Certe entità, alle volte, parrebbero risultare più pressanti e pesanti quando da presenze si tramutano in assenze. Il dolore di una perdita, in questo caso della perdita subita da Lorenzo, risiede in ciò che la presenza ha lasciato dietro di sé o in ciò che l’assenza ha portato con sé?
Perdere qualcuno che si ama è un trauma. Le cicatrici che abbiamo sul cuore fanno male e temo che quel dolore non andrà mai via. Ma può essere lenito e quando torneremo a sfiorarle, un giorno, potremo persino aver voglia di sorridere ripensando a chi non c’è più. Dimenticare qualcosa, il tono della voce o la sfumatura degli occhi, credo sia inevitabile ma vivere in un tempo cristallizzato sarebbe una vera pena. Accettare l’assenza è un processo a lunga scadenza. La verità è che abbiamo bisogno del bene più prezioso, ci serve tempo per affrontare la notte sepolta dentro il nostro cuore.
Elena, sorella di Lorenzo, gioca un ruolo fondamentale nella risalita verso una nuova pace, verso il tentativo di un nuovo equilibrio, che Lorenzo si appresta a fare. Secondo te è vero, come ha detto una volta una grande scrittrice, che nessuno si salva da solo?
Credo che ciascuno possa e debba curare il proprio cuore come può. Hai ragione, Elena è fondamentale perché rovescia la prospettiva: chi l’ha detto che per ricordare chi abbiamo perso dobbiamo essere costretti a vivere con uno zaino pieno di ricordi e rimpianti? Elena spinge Lorenzo verso la vita, lo stana dalle sue false certezze, lo esorta a spaccarsi il cuore, se serve, pur di smetterla di vivere con le spalle rivolte all’avvenire. In fin dei conti, le cose sono fatte per finire.
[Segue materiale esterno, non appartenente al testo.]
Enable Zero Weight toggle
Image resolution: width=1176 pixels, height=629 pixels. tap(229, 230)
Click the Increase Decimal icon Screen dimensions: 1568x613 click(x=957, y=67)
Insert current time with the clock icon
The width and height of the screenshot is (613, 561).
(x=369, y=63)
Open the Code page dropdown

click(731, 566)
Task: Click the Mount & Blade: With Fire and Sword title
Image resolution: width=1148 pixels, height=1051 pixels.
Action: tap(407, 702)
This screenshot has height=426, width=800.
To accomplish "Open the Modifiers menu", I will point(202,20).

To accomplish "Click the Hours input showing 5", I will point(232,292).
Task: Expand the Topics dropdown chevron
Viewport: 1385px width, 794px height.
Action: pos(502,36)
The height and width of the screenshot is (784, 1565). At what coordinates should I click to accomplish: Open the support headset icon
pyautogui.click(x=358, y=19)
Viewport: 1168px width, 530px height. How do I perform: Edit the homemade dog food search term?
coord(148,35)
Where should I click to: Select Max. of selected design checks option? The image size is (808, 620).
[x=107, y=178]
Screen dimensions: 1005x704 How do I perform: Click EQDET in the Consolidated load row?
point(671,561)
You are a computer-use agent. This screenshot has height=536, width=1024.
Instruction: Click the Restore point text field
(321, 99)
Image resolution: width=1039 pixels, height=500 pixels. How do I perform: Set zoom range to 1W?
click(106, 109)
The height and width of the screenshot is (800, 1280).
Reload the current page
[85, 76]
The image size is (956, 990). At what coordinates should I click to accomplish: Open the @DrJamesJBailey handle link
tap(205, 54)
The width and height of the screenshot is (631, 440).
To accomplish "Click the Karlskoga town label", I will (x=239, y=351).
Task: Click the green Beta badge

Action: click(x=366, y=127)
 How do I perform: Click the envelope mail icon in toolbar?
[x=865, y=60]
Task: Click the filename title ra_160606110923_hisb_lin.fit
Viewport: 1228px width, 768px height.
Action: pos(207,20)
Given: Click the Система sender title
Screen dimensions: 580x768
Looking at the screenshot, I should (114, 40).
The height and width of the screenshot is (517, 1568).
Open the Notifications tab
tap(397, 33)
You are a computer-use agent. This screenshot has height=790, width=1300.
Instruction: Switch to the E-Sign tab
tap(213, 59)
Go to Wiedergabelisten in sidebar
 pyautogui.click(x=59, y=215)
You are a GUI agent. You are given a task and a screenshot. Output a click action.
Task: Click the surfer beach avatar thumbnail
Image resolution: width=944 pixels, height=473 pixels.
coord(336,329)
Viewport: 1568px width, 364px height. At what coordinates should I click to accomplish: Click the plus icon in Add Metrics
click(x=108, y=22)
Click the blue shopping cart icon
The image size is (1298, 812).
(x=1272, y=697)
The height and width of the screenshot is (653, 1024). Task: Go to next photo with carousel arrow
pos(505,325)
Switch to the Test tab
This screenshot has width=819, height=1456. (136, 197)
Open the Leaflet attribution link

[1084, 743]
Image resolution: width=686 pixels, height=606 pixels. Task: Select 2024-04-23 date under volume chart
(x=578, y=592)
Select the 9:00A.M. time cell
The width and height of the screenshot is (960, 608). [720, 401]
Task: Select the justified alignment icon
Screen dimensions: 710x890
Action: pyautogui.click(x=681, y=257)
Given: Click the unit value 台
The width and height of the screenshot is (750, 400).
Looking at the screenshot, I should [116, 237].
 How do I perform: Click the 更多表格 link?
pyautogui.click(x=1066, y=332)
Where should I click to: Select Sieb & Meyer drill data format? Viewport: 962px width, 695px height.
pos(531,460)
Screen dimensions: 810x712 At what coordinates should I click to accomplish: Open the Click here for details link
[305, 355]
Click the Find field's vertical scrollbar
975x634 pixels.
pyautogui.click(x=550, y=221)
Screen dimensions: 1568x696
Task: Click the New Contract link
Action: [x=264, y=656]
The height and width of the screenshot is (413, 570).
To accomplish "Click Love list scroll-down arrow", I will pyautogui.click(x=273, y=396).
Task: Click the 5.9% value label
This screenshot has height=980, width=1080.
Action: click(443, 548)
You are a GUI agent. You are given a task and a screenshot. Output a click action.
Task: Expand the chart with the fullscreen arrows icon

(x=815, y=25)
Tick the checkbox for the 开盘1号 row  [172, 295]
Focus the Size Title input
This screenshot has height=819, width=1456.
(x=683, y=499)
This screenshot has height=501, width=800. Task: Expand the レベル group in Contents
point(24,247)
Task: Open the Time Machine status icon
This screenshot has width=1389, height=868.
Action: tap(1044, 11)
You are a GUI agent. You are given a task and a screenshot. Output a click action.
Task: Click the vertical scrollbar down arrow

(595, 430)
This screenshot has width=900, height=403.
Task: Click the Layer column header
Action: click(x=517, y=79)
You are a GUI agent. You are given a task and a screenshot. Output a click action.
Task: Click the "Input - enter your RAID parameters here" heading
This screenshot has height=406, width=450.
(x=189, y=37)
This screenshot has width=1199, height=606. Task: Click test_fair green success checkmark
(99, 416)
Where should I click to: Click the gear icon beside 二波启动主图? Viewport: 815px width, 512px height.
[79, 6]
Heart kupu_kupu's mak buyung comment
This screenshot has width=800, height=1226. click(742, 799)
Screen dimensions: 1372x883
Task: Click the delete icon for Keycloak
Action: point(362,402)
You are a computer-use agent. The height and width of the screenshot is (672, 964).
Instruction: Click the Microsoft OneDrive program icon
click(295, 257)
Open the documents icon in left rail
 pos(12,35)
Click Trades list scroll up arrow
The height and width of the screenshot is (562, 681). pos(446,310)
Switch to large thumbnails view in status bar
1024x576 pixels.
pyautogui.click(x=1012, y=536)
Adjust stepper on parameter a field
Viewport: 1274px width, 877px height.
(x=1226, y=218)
Ma per accettarlo serve una vita intera.
La terra di Lorenzo è la tua terra, la Sicilia. Hai quindi deciso di raccontare anche le tue origini, in un certo senso, perché?
Il fatto è che tutti credono di conoscere quest’isola ma non è così semplice. Le fiction e certa narrativa la raccontano come un luogo da cartolina in cui poter mangiare il gelato passeggiando eternamente sulla spiaggia di Mondello sotto il solleone. Ma la Sicilia è molto altro. Una terra anche aspra e selvaggia, bellissima e talvolta crudele. Soprattutto, la Sicilia è la mia terra e volenti o nolenti, viene sempre il momento in cui dobbiamo fare i conti con le nostre radici per capire davvero chi siamo.
Hai in programma di scrivere ancora, di tornare in libreria? Qualcosa già in cantiere?
Sì, c’è qualcosa in pentola. Arriverà il momento della scrittura vera e propria ma per adesso sono in quella magnifica fase in cui coccolo le idee e penso, senza fretta, a ciò che vorrei raccontare con un nuovo romanzo.